画像は雨のなか飛ぶキキ (C) 1989 Eiko Kadono/Hayao Miyazaki/Studio Ghibli, N

【画像】え…っ? 全然印象違う… こちらが17歳、19歳になったキキです(3枚)

『魔女の宅急便』のエンディングには、意外な案も?

 1989年に公開されたスタジオジブリの映画『魔女の宅急便』(原作:角野栄子)では、13歳の女の子「キキ」が、一人前の魔女になるために親元を離れ、成長していくストーリーが描かれています。その本作には、キキをとりまく個性的なキャラクターたちが多く登場しており、彼らには映画を見ただけでは分からない「裏話」が存在しました。

 故郷を旅立ったキキは、海の見える大きな街で魔女の修行をすることを決めます。そこでキキが下宿することになるのが、「グーチョキパン屋」です。そこのおかみさんである「おソノ(通称:おソノさん)」は、キキの理解者のひとりでした。

 26歳という若さでパン屋を切り盛りし、明るくて親切なおソノさんに関して、『魔女の宅急便』の劇場パンフレットには、おソノさんが「青春時代にはそれなりにツッパった経験を持つ」人物だと書かれています。また、2013年に刊行された書籍『ジブリの教科書5 魔女の宅急便』でも、彼女に関して26歳にしてはしっかり者であることが書かれており、スタッフの意見として「もしかしたらゾク(暴走族)だったのかも」とまで記されていました。

 具体的にどんな過去があったのかは分かりませんが、エンディングでは「(赤ちゃんを産んだ後のおソノさんが)バイクに乗る」場面の案もあったそうです。

 また、主人公であるキキの声を担当した、声優の高山みなみさんについても、驚きのエピソードがありました。『ジブリの教科書5 魔女の宅急便』によれば、高山さんはもともとキキに影響を与える画家「ウルスラ」役の方の候補だったのです。

 しかし、制作陣は肝心のキキ役を決めるのに苦戦していました。宮崎駿監督の提案で高山さんにキキのセリフを録音してもらったところ、スタッフたちは「アッ、この声でイケる」と感じたそうです。そこで、高山さんはそのままキキ役に任命されます。ウルスラの役は、一度別の人に決まったものの、高山さんがキキとウルスラの両方を演じても不自然ではなかったため、最終的には高山さんがひとり2役を演じることになりました。

 また、キキといえば、大きな赤いリボンに真っ黒なワンピースが印象的、という人も多いのではないでしょうか。しかし、キキは最初からこの格好をしていたわけではありません。
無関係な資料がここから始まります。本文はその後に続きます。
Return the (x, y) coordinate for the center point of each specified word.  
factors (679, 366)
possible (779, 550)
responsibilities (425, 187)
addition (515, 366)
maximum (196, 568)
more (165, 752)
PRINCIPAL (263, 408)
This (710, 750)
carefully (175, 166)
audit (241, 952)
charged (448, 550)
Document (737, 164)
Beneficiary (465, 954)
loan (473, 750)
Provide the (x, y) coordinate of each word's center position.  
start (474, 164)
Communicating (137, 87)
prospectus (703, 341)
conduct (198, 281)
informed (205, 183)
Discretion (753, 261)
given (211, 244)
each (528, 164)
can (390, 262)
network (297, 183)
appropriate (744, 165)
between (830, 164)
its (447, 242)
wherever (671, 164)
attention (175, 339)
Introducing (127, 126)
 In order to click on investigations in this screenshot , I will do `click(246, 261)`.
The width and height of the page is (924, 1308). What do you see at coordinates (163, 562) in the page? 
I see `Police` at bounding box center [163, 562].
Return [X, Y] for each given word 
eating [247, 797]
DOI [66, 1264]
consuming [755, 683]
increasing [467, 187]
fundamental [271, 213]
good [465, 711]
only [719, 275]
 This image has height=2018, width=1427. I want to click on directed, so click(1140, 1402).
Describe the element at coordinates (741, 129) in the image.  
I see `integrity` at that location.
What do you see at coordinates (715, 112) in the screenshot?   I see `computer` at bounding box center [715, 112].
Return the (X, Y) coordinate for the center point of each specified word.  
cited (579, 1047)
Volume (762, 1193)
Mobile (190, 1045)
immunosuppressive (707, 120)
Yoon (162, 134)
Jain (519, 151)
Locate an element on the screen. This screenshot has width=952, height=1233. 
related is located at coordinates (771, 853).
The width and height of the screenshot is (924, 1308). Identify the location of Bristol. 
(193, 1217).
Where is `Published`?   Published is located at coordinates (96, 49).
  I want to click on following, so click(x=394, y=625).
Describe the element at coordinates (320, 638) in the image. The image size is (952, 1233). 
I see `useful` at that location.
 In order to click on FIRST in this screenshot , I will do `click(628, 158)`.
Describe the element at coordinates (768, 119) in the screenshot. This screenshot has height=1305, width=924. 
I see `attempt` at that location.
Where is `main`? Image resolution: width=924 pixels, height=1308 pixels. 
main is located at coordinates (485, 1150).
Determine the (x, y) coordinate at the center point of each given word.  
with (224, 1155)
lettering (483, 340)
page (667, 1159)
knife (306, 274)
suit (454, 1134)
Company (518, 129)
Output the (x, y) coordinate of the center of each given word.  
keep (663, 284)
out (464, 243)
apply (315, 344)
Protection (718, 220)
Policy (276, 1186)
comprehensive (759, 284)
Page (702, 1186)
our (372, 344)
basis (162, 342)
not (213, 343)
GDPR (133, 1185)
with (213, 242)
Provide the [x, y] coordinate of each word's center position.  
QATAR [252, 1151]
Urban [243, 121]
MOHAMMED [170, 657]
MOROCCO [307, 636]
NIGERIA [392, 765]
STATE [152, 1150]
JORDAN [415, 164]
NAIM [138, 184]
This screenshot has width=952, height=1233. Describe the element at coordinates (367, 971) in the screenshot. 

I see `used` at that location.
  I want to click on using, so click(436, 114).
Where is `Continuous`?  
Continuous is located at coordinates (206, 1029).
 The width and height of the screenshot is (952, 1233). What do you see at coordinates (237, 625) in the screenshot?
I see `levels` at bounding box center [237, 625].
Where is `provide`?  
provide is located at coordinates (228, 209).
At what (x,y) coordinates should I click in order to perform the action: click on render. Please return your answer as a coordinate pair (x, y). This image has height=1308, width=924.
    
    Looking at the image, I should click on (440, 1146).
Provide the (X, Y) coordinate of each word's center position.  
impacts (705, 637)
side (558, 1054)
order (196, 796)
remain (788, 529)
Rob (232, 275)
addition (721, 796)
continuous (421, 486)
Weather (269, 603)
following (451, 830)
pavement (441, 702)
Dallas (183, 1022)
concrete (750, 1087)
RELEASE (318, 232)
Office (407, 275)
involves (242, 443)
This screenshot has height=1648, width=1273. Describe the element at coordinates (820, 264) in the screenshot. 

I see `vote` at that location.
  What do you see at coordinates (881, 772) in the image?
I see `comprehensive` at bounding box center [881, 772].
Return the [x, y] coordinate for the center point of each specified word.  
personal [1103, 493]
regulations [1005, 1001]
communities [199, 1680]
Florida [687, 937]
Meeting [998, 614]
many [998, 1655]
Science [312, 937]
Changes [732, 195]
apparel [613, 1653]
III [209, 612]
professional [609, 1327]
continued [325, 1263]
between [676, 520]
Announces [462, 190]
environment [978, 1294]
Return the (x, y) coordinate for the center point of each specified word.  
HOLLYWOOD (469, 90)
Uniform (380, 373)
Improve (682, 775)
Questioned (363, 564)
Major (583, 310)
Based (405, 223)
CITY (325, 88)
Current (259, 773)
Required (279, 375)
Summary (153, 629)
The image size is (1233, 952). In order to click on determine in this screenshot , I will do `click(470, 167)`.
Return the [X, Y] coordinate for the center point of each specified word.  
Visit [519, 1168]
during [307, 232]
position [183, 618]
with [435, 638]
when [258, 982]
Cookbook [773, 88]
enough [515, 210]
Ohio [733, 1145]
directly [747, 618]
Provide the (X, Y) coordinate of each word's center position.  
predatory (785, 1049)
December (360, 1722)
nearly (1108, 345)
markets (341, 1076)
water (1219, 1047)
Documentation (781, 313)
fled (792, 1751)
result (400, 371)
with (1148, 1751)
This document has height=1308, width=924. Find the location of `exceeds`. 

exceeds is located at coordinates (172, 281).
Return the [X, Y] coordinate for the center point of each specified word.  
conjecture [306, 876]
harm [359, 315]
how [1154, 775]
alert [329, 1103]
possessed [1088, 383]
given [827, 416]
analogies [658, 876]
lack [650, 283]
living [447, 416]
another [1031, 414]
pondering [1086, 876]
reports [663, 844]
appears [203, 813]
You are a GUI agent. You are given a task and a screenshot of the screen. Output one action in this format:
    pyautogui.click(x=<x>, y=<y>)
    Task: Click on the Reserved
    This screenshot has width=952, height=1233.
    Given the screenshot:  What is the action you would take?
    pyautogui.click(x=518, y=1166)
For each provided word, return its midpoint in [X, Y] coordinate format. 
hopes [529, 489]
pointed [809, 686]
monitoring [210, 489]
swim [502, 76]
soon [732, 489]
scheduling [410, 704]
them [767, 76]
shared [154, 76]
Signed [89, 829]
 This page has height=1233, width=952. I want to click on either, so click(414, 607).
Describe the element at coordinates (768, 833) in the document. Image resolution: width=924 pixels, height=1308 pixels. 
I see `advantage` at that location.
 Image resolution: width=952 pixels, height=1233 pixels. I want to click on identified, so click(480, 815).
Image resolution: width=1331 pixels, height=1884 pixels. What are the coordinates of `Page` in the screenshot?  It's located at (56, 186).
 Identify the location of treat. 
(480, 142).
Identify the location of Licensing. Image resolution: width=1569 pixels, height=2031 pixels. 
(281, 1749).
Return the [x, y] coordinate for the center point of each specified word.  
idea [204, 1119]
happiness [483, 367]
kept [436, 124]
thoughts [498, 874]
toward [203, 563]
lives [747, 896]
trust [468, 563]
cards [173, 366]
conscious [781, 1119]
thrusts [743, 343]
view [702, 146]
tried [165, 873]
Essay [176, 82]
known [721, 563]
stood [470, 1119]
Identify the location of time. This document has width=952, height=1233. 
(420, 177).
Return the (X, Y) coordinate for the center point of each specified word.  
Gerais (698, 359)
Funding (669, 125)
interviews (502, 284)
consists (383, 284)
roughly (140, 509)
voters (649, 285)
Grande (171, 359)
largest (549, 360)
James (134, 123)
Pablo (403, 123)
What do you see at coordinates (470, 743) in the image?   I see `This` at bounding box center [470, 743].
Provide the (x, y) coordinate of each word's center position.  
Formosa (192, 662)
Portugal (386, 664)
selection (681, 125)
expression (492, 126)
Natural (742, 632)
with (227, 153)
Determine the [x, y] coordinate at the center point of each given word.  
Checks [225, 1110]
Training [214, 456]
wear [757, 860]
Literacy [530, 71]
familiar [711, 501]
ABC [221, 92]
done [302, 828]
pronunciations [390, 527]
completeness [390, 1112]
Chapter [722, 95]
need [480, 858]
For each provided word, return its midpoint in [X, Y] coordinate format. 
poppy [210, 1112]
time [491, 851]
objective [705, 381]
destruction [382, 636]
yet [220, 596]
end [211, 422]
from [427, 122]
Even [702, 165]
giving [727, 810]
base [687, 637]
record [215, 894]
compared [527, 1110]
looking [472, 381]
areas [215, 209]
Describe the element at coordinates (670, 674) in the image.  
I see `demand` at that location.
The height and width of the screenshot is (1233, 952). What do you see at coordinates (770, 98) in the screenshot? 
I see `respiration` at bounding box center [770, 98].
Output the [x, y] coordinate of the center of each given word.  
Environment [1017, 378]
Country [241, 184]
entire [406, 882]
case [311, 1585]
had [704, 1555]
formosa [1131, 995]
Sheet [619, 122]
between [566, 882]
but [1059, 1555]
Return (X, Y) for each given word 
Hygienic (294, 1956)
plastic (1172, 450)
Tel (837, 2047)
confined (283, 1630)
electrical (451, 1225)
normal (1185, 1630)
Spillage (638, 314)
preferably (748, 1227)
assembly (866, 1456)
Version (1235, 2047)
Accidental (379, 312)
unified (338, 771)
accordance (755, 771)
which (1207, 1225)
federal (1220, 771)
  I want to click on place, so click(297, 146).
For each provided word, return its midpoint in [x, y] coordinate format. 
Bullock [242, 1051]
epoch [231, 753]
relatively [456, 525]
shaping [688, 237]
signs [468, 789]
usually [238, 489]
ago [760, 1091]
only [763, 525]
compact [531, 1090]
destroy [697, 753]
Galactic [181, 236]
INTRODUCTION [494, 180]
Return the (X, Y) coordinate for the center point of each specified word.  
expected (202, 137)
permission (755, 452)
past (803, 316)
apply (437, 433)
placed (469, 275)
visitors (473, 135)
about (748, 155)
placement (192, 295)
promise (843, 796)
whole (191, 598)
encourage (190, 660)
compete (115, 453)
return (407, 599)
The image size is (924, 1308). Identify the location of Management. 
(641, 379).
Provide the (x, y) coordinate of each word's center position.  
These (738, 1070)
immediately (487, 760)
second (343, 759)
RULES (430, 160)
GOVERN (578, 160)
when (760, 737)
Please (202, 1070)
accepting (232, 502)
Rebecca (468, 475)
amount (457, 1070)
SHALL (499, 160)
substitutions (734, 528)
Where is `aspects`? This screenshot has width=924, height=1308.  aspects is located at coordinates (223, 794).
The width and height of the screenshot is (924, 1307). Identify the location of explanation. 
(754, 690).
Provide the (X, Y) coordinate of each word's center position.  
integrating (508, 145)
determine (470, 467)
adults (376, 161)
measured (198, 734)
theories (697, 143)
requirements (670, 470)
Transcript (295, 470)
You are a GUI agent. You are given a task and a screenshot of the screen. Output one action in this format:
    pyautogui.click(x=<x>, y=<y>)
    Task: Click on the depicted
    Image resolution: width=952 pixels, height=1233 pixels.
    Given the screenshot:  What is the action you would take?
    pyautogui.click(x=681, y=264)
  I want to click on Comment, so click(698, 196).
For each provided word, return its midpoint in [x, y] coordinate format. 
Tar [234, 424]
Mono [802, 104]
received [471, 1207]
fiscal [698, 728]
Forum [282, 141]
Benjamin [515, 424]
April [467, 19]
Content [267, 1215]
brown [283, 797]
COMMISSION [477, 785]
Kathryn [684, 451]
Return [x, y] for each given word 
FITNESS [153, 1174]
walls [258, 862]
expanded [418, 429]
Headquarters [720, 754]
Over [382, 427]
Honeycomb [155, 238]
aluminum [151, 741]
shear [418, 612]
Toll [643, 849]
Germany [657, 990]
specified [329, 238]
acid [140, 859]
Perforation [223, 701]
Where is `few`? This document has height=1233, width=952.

故郷を旅立ち魔女修行を始める前には黒い服は来ておらず、他の女の子と同じような格好をしています。原作小説の表紙に描いてある通り、キキが黒い服をまとうのは元々あった設定ですが、『ジブリの教科書5 魔女の宅急便』のなかでは、魔女の修行をするキキがどうして黒い服を着ているのか、宮崎監督が「自分なりに考えた」その理由について言及していました。

 宮崎監督いわく、「黒い服は、もっともそまつな服」を表し、魔女の修行というのは「いちばんそまつな服を着て、着かざったりしないで、ありのままの自分の姿で、自分の世界を見つけに行く」ということだそうです。キキが黒い服を着ているのは、やはり単なるファッションではなく、魔女の修行の一環なのでしょう。

 このように、『魔女の宅急便』には数々の裏話が存在しています。これらの話を知っていれば、よりいっそう作品を楽しめるかもしれません。